--- What you will do ---
From the records below, find each line with the string "SoulCollage" and copy it.

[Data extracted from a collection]
● ● ● ●

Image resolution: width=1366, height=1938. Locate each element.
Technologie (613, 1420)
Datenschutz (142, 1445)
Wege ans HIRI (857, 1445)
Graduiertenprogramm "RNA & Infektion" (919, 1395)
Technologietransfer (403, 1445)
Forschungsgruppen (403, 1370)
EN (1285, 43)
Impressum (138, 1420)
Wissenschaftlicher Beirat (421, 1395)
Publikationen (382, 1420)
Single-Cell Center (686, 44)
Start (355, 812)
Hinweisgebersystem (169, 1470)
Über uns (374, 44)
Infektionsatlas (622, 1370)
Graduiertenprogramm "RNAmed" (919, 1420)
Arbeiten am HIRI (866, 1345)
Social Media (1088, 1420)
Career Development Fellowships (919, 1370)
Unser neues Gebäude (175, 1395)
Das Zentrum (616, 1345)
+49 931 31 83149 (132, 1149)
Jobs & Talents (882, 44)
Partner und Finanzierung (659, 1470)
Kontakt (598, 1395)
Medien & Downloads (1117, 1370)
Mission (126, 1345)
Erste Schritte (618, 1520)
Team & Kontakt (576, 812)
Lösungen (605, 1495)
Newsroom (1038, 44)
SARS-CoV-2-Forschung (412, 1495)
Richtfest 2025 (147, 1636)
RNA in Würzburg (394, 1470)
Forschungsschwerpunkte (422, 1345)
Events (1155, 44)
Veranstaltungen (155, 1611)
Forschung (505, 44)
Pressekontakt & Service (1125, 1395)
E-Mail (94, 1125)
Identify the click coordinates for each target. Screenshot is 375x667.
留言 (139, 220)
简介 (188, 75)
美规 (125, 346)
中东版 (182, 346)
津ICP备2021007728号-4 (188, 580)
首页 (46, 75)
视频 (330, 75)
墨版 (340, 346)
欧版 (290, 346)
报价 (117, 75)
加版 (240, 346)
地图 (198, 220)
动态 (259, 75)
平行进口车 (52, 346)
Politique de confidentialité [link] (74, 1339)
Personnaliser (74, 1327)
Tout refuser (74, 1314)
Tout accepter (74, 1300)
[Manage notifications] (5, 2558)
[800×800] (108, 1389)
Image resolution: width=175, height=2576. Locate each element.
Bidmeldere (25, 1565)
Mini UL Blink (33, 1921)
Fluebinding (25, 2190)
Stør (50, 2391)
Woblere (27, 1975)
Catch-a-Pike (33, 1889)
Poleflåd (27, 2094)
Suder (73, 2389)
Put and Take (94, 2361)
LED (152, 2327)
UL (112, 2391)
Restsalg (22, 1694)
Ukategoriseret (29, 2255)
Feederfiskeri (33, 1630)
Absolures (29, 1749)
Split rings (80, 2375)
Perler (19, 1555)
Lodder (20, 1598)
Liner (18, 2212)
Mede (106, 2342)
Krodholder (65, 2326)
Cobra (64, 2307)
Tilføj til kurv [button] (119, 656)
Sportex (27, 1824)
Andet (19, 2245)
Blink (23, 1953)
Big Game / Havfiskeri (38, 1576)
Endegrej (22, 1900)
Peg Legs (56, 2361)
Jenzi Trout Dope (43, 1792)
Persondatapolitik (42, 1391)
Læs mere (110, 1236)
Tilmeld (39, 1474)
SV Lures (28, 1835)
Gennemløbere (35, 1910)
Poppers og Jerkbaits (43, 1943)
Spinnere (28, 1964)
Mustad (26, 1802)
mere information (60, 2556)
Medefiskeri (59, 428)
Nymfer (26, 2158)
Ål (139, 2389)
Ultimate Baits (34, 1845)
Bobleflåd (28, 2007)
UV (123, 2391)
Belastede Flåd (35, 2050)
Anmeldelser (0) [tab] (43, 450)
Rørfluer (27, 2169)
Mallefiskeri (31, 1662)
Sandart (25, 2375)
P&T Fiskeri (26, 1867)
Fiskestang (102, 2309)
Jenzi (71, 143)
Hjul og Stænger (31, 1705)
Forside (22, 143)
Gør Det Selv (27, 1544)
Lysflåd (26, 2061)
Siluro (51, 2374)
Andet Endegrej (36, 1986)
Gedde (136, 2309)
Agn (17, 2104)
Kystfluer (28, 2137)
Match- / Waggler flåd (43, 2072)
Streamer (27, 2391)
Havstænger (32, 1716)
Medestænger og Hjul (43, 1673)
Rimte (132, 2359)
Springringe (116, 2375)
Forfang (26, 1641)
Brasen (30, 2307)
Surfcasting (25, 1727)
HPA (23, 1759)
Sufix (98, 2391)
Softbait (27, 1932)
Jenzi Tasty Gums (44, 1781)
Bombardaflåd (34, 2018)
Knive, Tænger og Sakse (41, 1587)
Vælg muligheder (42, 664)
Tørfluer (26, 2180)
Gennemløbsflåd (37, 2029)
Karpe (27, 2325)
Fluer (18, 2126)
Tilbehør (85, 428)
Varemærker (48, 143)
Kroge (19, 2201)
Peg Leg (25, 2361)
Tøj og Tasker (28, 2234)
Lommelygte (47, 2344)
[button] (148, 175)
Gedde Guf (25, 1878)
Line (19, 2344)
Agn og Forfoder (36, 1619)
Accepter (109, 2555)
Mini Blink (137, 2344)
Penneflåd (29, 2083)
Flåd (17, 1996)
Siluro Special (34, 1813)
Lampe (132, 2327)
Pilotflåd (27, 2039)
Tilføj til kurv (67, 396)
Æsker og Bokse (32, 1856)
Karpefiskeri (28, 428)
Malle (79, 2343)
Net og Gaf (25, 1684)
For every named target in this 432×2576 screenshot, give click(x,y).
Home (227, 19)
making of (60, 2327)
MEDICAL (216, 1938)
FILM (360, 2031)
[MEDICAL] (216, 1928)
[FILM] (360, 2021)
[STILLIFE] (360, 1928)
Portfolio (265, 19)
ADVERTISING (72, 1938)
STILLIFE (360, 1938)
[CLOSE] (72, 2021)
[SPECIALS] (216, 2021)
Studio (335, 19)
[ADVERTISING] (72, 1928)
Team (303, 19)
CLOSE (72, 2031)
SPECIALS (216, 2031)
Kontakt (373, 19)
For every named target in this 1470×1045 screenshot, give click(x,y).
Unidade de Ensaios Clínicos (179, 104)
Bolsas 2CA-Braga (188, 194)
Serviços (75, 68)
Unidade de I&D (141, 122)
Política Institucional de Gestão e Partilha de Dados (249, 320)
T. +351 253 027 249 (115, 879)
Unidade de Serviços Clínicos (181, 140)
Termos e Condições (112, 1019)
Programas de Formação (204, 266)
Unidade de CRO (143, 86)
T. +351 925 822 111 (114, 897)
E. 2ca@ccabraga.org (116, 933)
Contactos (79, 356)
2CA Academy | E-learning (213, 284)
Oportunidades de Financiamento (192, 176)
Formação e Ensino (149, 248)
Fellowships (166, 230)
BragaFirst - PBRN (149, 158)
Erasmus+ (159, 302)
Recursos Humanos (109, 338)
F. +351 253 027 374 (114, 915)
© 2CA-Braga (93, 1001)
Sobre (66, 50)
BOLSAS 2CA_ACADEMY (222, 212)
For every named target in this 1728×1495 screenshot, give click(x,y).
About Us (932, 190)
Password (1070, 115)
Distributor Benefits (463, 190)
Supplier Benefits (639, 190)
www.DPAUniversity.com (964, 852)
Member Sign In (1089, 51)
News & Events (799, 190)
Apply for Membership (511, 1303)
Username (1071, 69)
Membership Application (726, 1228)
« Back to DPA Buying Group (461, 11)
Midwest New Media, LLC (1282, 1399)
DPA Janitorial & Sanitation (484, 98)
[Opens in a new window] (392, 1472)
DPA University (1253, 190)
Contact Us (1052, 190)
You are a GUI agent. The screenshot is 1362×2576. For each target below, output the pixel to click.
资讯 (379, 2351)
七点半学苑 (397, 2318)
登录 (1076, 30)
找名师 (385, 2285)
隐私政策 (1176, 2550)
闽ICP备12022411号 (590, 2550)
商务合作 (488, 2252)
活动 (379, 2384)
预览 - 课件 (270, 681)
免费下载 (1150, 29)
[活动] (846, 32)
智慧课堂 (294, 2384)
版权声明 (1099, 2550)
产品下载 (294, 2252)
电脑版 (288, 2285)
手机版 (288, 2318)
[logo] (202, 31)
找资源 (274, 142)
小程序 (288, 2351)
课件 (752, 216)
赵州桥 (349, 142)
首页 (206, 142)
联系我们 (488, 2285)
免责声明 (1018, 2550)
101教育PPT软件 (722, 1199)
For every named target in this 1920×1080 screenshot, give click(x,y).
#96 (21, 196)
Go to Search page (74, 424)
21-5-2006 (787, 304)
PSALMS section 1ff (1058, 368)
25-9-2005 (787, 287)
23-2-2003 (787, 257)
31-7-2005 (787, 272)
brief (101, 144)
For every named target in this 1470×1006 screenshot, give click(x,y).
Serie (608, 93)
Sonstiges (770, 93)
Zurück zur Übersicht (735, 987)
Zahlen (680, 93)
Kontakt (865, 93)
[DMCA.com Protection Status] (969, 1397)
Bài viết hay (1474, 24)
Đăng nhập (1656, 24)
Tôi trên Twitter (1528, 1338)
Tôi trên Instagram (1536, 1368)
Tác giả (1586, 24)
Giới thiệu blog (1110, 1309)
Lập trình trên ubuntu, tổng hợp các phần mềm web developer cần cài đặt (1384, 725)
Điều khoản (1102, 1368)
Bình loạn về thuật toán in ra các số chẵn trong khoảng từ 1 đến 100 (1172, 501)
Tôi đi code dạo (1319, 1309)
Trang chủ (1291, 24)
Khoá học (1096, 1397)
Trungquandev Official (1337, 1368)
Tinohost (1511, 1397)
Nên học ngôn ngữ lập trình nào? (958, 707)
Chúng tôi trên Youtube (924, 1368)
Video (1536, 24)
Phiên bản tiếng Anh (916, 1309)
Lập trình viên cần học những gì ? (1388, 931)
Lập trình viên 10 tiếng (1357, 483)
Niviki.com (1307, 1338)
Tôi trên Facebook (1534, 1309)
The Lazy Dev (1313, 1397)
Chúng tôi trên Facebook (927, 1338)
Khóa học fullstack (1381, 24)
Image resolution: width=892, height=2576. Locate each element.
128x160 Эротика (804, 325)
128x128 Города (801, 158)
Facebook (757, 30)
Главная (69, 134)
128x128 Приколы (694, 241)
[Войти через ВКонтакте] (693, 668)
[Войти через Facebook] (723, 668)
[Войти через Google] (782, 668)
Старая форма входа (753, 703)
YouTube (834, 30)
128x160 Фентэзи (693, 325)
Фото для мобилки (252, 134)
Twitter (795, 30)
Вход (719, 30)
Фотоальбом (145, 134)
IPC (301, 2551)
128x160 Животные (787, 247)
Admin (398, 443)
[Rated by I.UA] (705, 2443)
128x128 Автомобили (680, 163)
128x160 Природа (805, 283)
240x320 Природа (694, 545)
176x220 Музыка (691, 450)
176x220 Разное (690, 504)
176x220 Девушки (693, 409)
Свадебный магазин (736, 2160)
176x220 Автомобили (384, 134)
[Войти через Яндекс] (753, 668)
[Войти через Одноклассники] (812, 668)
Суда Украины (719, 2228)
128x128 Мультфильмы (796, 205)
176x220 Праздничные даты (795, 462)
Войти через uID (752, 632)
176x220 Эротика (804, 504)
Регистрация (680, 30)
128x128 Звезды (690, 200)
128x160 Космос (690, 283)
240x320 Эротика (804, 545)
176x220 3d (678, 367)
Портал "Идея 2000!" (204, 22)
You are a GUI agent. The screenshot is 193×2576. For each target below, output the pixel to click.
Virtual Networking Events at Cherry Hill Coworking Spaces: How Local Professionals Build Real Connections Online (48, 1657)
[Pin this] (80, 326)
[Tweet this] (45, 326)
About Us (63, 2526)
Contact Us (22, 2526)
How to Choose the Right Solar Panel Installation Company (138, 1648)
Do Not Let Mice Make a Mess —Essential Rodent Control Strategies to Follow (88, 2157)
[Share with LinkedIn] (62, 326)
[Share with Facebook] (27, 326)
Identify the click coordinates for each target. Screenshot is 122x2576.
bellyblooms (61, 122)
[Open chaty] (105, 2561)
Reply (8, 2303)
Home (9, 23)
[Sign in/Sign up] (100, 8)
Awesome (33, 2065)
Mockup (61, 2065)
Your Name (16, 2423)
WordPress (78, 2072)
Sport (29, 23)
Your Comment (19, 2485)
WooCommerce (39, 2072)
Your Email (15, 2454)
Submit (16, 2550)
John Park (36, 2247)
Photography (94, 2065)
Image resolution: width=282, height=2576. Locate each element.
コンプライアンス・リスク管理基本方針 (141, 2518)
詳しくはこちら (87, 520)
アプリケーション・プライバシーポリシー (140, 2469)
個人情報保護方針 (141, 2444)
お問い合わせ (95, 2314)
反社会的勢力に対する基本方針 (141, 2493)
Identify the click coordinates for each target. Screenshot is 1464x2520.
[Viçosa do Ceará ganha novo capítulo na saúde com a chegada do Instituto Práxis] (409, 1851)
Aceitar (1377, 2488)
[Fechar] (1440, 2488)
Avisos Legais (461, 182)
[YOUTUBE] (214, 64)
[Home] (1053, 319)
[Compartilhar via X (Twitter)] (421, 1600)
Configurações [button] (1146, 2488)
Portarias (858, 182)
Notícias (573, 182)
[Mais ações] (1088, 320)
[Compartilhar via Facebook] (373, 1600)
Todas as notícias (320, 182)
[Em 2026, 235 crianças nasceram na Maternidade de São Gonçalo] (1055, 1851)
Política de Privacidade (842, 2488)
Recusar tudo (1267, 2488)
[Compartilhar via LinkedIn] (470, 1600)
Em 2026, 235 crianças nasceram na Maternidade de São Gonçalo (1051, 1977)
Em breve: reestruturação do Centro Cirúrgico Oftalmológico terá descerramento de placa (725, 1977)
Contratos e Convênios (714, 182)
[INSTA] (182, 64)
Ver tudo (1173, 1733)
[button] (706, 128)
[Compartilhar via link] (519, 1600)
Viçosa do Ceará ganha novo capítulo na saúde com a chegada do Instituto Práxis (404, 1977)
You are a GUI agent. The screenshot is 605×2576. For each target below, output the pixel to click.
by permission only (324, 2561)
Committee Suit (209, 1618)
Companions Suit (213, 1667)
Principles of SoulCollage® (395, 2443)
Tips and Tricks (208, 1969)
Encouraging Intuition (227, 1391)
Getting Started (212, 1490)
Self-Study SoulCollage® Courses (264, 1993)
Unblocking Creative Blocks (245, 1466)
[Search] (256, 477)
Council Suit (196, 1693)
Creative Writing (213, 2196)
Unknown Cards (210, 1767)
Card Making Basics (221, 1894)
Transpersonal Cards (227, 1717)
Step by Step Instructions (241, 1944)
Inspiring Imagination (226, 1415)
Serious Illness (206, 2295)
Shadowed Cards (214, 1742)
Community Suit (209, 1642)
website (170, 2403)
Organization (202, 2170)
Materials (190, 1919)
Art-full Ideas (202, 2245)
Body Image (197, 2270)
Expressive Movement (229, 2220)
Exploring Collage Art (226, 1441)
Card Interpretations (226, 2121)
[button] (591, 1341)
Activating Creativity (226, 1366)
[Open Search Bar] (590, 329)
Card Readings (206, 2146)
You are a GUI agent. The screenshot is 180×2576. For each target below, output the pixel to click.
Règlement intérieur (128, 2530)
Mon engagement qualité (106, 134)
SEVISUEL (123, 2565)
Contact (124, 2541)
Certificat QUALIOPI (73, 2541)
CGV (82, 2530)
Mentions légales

● ● ● ●

--- Completed exercise ---
Principles of SoulCollage® (395, 2443)
Self-Study SoulCollage® Courses (264, 1993)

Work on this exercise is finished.